▸ TASK PROMPT
Extract from the listing each line in which the word "agent" appears.

▸ PROVIDED RECORDS
-*-*-
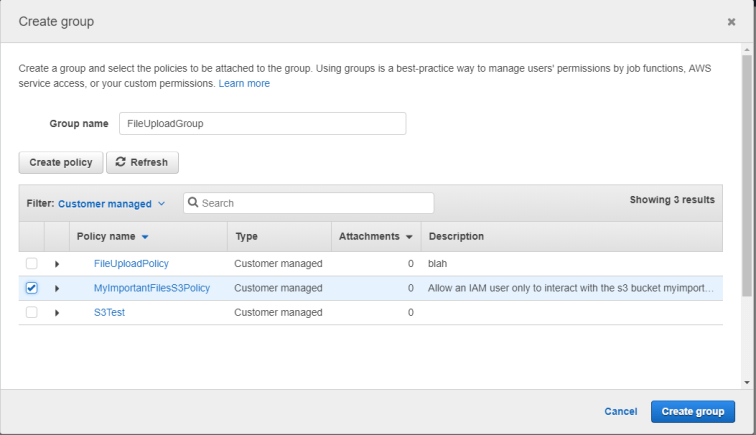This screenshot has width=756, height=435.
Task: Click the Description column header
Action: coord(456,237)
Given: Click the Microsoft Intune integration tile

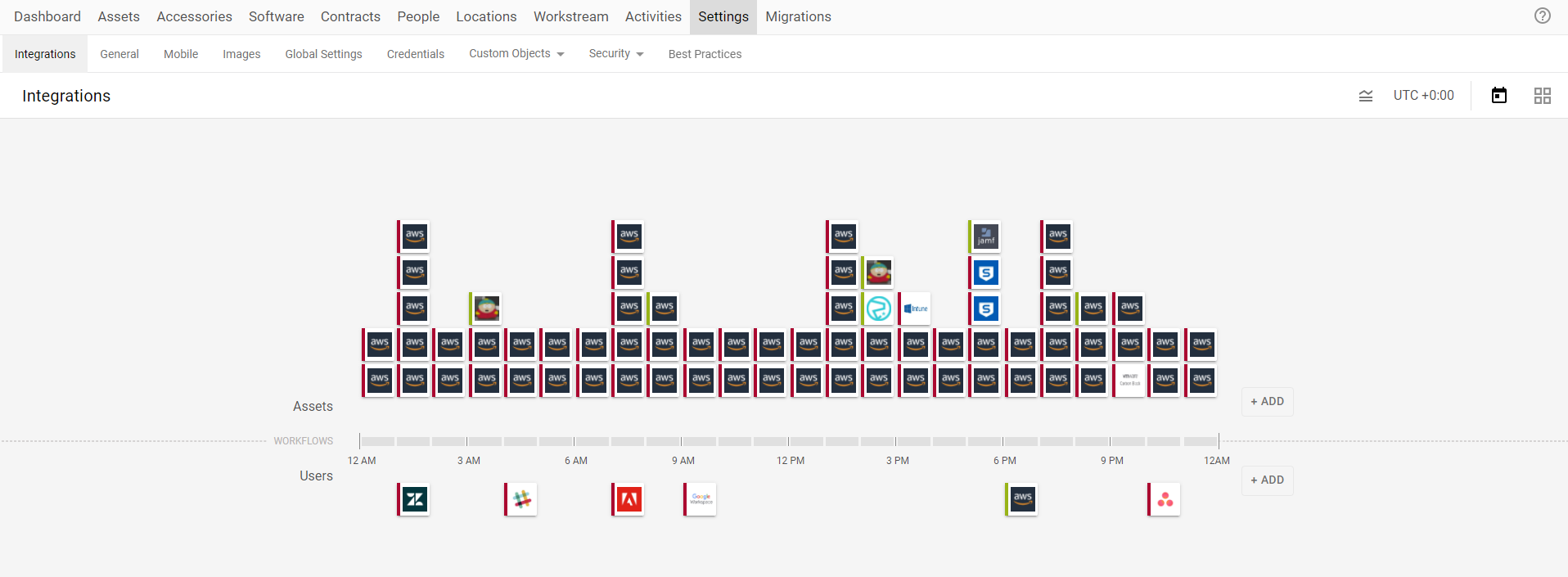Looking at the screenshot, I should click(x=916, y=309).
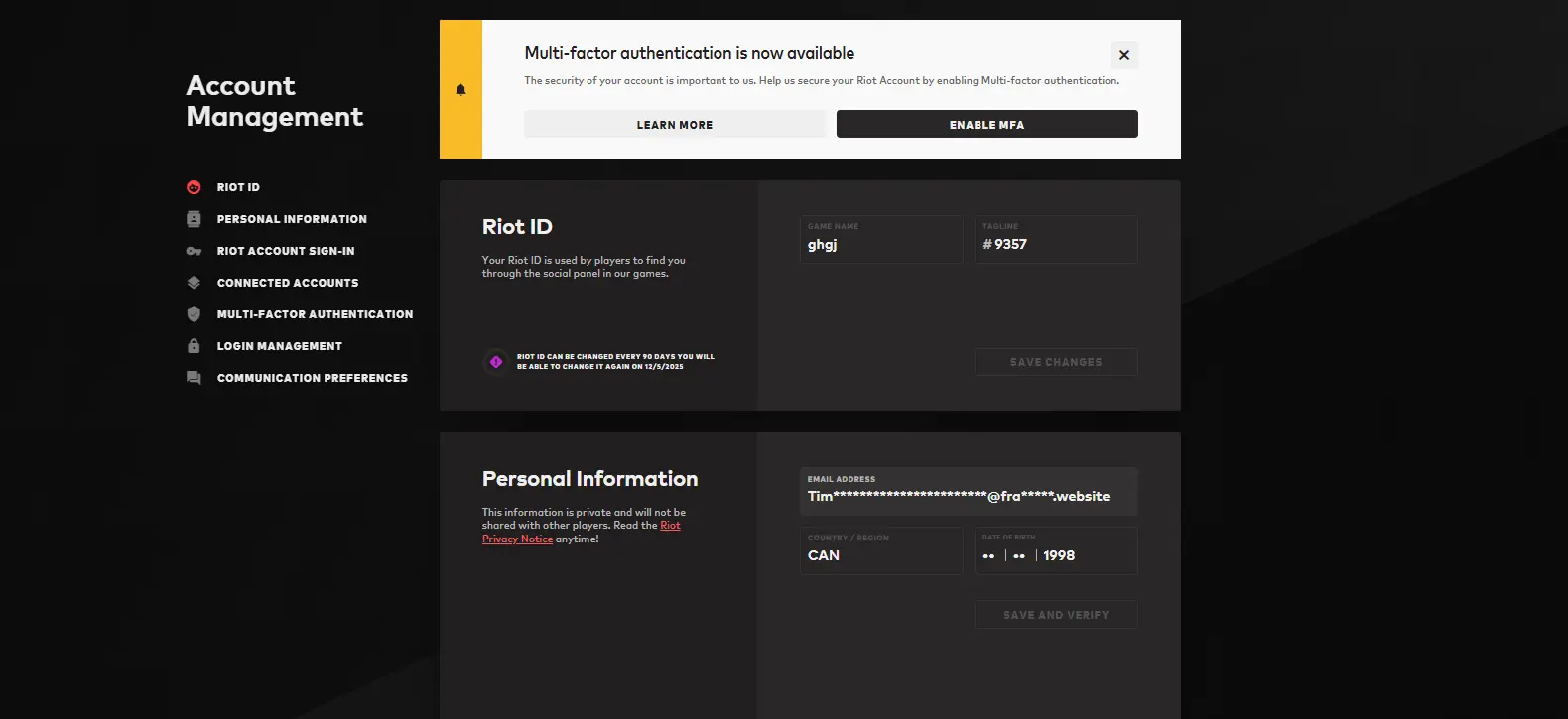Click the Personal Information badge icon

[194, 219]
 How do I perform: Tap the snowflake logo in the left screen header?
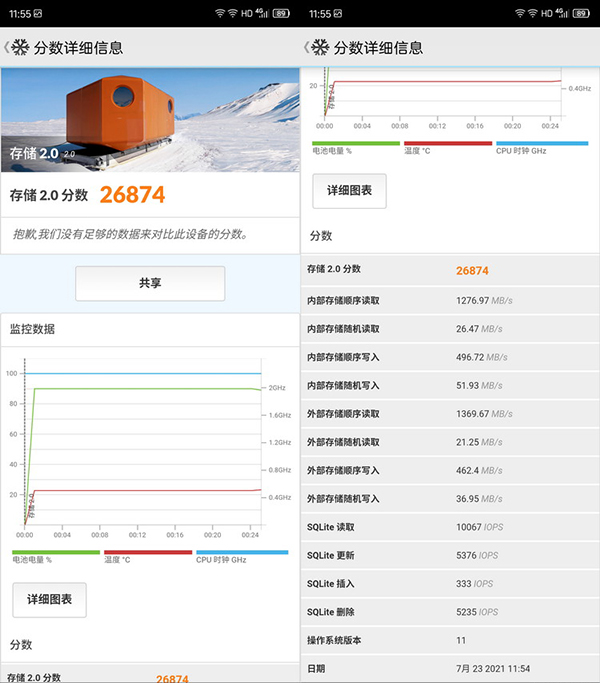[20, 47]
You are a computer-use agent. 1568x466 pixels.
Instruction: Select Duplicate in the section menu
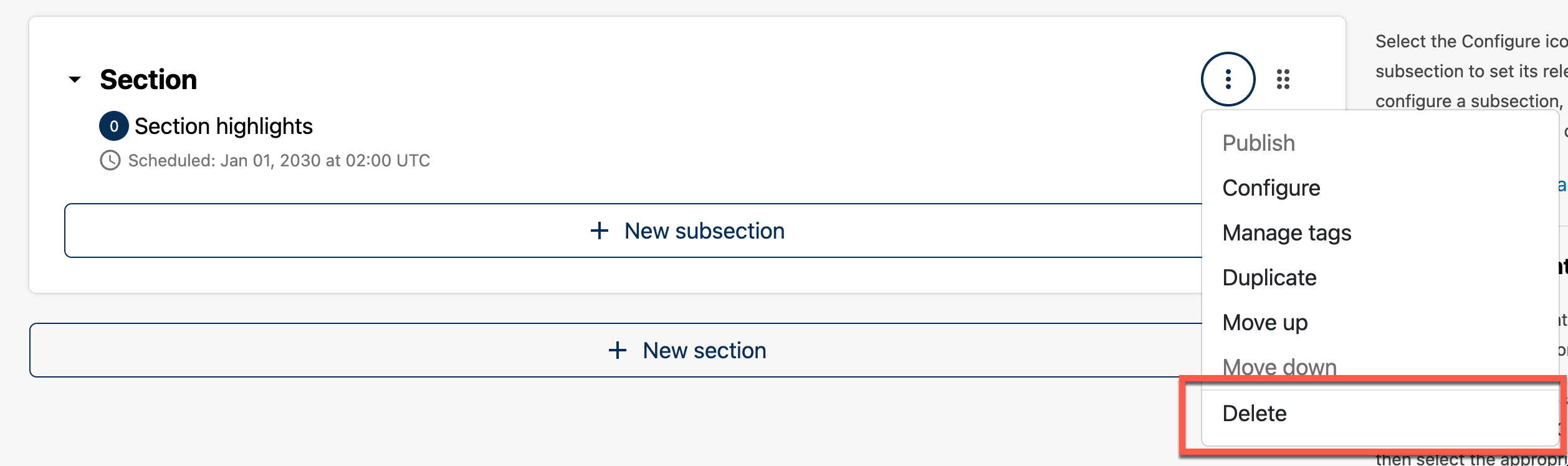[1269, 277]
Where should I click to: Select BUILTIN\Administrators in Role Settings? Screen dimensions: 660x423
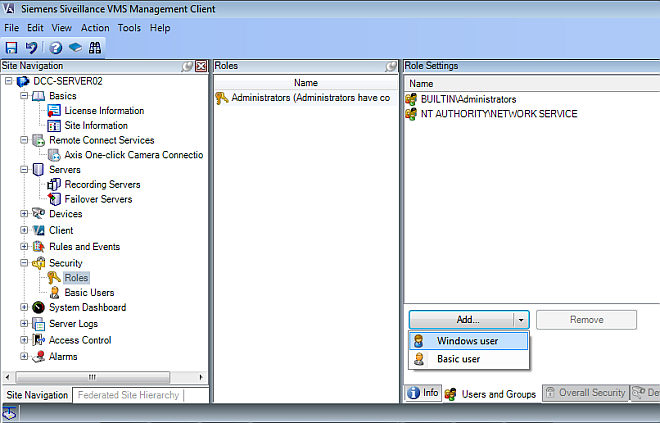[x=468, y=100]
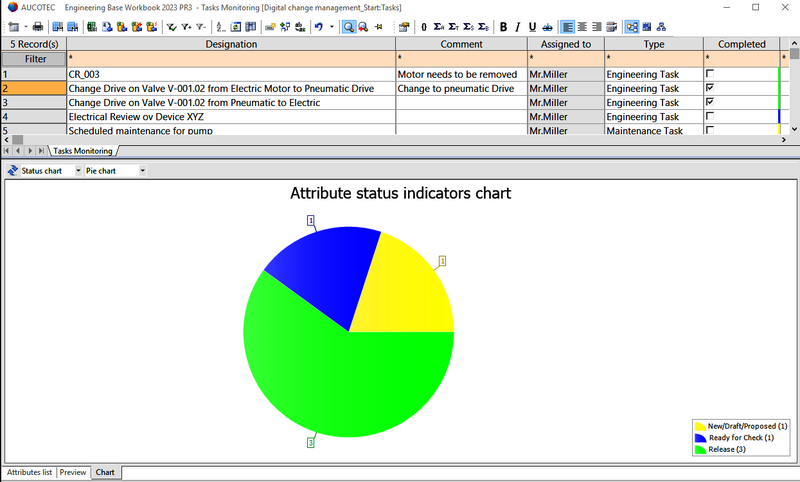Open the dropdown arrow next to Undo
Viewport: 800px width, 482px height.
tap(330, 27)
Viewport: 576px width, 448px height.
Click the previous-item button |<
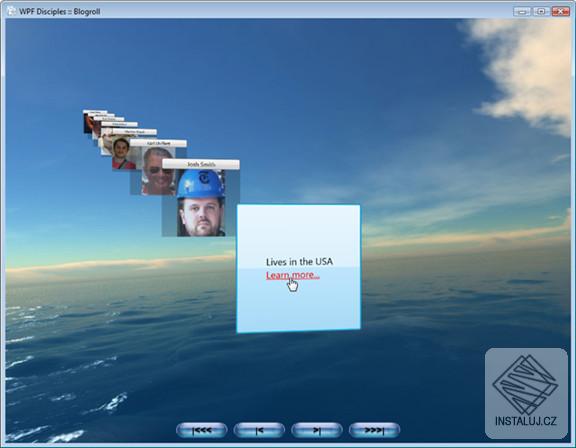pyautogui.click(x=259, y=430)
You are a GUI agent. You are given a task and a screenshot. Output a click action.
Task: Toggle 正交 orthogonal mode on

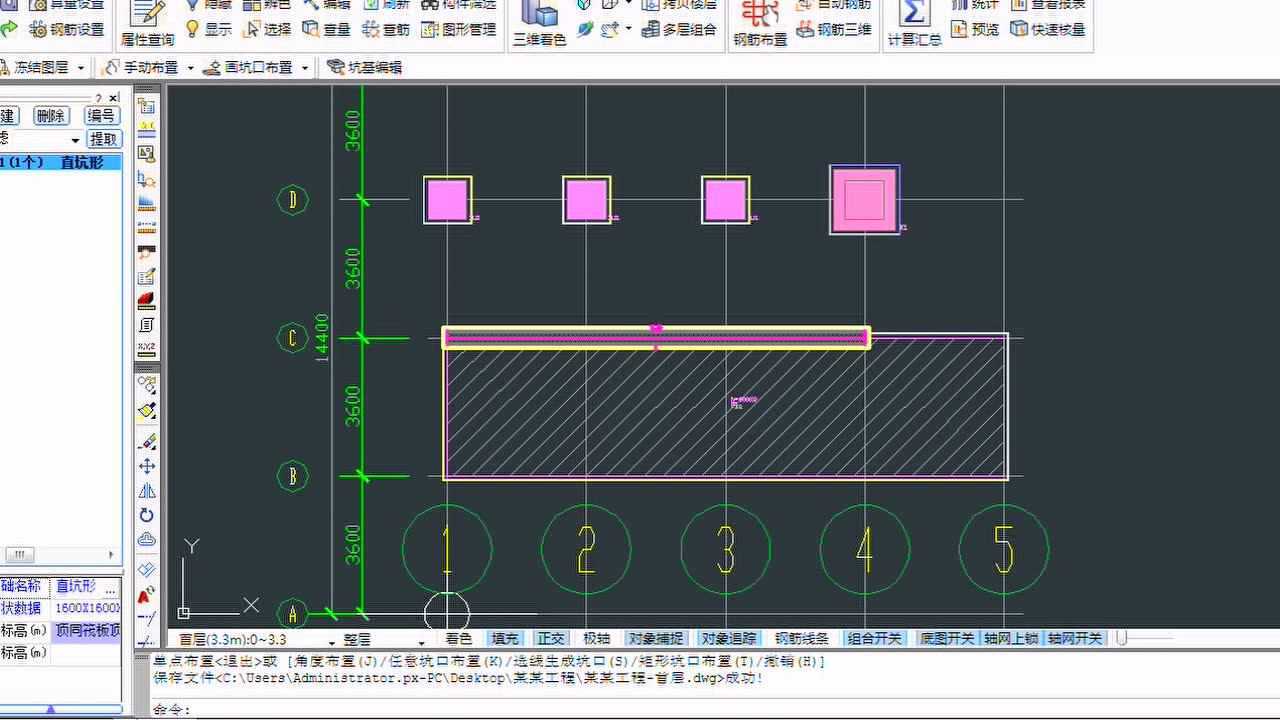[x=550, y=637]
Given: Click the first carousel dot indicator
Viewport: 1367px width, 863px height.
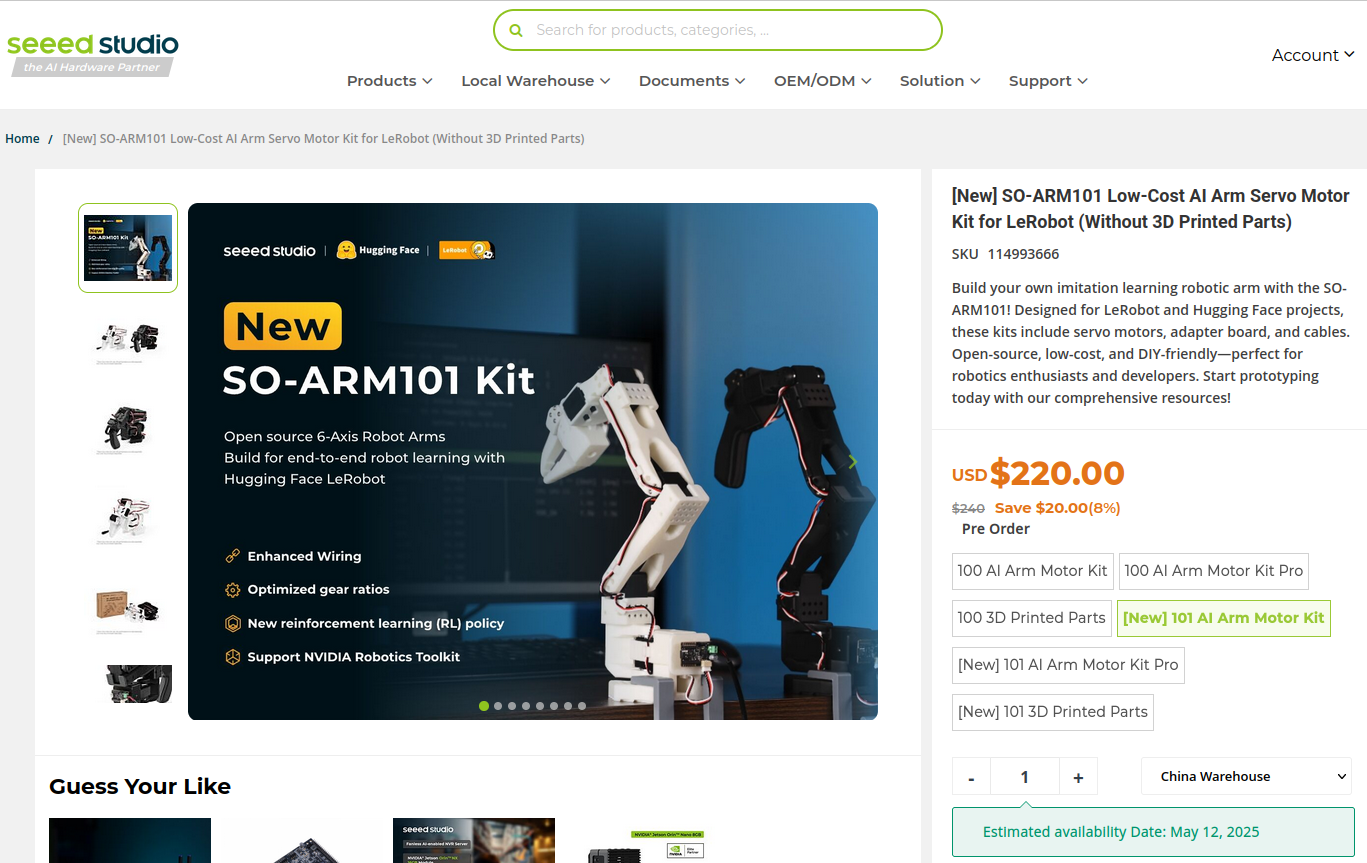Looking at the screenshot, I should (484, 706).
-*-*-
▸ SOLUTION TO THIS EXERCISE
You are a computer-use agent. 1568x466 pixels.
You are a GUI agent. You are given a task and a screenshot. Output a click action.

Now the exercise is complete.